Arthur: Yeah, what they were showing, all the people looting and everything, it left a bad impression on the city of New Orleans, that’s not everybody in the city of New Orleans. You can’t judge the city of New Orleans off a few people’s actions. We all come from, you know, pretty good communities but there’s crime, there are bad things everywhere.

L.A. YOUTH: Do you feel the disaster is overexposed, underexposed?

Marcus: I think it’s done it justice. I think that it’s gotten the exposure it needs. I don’t think the response has been sufficient. It’s kinda one of those things where it will never go away, but it will die down. But I think that, you know, it’s gotten the attention it needs.

L.A. YOUTH: What have been the best and worst things about this experience?

Arthur: The worst thing, I mean my house and my clothes, those are just material. Actually right now, I have many donations from people, the worst thing is not being able to see my friends. It’s like, I got disconnected from everything. You know, everything was supposed to go a certain way, I was supposed to graduate, have a good senior year, but it wasn’t like that. I never had a chance to do that. Once you sit down and think about it, you know, you say "I wish I could have done this, I wish I could have done that." But the good thing is I’m here, in Los Angeles, this is where I wanna have my career, what I wanna do, I have my best friend, my family’s safe, and everything is well. I’m not the kind of person who’s gonna sit back and let this bother me, I’m gonna move on.

Heather: The worst thing is the whole disconnected idea and how far we are away from our family and not being able to talk to them. And I also think that, what struck me first, was the fact that I lost my house and I thought, like, "Oh my God, I’m never going to have my own room again," that kind of thing. And then I started thinking, like my brother and I after a couple of days, we started thinking how ruined our senior year was, how it was supposed to be special. Or I’m not going to have my ring ceremony. So I thought that was pretty bad. And the best part, I think, is that if this never happened I would have never come to California, and I would have never gone here and met all these people. It opened up a world I would have never even considered coming to. So, I thought that was pretty cool.

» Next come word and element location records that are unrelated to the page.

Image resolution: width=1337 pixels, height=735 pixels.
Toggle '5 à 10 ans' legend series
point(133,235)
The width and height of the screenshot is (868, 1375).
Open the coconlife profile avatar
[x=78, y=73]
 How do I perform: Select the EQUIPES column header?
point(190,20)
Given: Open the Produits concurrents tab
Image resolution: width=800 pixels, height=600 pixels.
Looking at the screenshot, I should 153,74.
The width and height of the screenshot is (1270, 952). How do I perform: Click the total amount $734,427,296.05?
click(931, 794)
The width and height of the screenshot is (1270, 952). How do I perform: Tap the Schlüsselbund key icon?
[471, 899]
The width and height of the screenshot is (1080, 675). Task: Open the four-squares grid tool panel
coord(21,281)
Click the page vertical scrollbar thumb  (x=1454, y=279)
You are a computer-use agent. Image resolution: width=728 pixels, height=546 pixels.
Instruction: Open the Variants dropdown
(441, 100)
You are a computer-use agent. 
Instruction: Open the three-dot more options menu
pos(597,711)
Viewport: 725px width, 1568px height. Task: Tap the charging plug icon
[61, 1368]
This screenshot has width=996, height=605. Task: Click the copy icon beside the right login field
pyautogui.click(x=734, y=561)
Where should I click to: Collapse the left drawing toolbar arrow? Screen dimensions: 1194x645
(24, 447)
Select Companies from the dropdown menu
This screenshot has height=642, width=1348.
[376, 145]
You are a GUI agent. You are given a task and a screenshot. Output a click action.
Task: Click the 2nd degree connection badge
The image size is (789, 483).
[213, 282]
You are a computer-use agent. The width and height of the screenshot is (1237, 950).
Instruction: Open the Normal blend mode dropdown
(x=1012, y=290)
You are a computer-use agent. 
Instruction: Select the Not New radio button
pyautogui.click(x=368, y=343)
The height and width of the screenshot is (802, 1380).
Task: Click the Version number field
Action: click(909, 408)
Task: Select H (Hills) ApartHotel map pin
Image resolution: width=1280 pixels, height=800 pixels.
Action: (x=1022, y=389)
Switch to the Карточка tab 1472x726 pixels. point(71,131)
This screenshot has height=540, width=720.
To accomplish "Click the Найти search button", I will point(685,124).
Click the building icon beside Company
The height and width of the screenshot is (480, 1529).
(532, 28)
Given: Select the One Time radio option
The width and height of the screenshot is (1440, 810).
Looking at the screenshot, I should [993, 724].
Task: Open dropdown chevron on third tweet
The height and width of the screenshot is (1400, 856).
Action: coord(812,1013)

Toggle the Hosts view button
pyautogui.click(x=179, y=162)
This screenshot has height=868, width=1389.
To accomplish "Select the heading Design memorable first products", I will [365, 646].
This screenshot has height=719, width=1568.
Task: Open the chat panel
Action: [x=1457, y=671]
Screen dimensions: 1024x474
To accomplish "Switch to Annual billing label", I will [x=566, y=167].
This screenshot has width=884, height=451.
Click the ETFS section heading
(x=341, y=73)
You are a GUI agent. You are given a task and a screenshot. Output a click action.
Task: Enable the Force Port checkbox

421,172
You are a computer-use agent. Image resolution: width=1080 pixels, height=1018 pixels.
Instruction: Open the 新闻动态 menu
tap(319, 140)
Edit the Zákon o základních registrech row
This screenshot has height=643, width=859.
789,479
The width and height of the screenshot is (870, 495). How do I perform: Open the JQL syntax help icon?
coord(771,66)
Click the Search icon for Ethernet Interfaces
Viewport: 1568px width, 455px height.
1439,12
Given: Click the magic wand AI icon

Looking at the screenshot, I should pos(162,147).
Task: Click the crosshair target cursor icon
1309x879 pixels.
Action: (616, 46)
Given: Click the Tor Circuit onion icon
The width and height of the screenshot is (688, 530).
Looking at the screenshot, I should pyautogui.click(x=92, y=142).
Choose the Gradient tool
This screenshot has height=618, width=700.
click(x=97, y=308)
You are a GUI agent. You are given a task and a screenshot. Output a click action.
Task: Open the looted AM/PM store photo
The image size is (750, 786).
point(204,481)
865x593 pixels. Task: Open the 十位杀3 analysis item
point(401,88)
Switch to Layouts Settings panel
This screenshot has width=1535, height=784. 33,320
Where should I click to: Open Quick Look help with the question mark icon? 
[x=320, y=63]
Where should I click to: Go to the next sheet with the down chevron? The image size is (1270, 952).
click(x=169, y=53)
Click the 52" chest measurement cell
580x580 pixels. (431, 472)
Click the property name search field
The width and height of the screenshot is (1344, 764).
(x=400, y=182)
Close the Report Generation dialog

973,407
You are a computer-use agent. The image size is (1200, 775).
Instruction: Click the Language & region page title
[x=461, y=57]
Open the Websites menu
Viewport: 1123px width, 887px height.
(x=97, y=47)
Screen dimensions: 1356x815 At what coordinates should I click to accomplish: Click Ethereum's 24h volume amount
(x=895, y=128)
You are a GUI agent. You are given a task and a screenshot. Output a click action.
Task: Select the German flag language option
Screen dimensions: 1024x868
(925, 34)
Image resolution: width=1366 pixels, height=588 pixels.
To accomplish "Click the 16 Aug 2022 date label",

Marcus: I would have to say the worst thing of this entire experience is the feeling of displacement. I come from a very tight-knit family, I have a newborn niece, who’s about four months, no, five months, and I love her so much, and the feeling that, you know, I’m not going to see her walk, I may not be able to see her walk, I may not be able to see all those moments, where she goes swimming for her first time, things like that. That really hurts. I was so actively involved in my school community, and just in New Orleans I was like so involved in so much stuff like I was student body president and captain of the cheerleading team. I was really looking forward to a great year. We had a plan for everything. Everything was supposed to go like this or that, you know. And it feels like somebody just took me, took everything in their hand and threw it up and wherever you land, that’s were your gonna be at. But it has made me stronger, it’s made me more independent, and it’s made me see that everything happens for a reason. And out of every situation, God has a plan for everything. And it’s just made me wanna pursue my dreams even more and know that I’m gonna make it. I mean, I’m staying with somebody who’s been in the [fashion] industry, who’s still in the industry I’m trying to get to so it’s like, it’s just positive everywhere.

L.A. YOUTH: Do you think this will throw you off academically or while you’re applying to colleges?

Ian: I think it will be more of an experience to learn from. Like you’ll be able to learn more about yourself and on the application for college they might give you, I don’t know, an added bonus. Most of the classes that I’m taking here I was going to take at Holy Cross so the classes aren’t really different. And I’ve already started my college applications.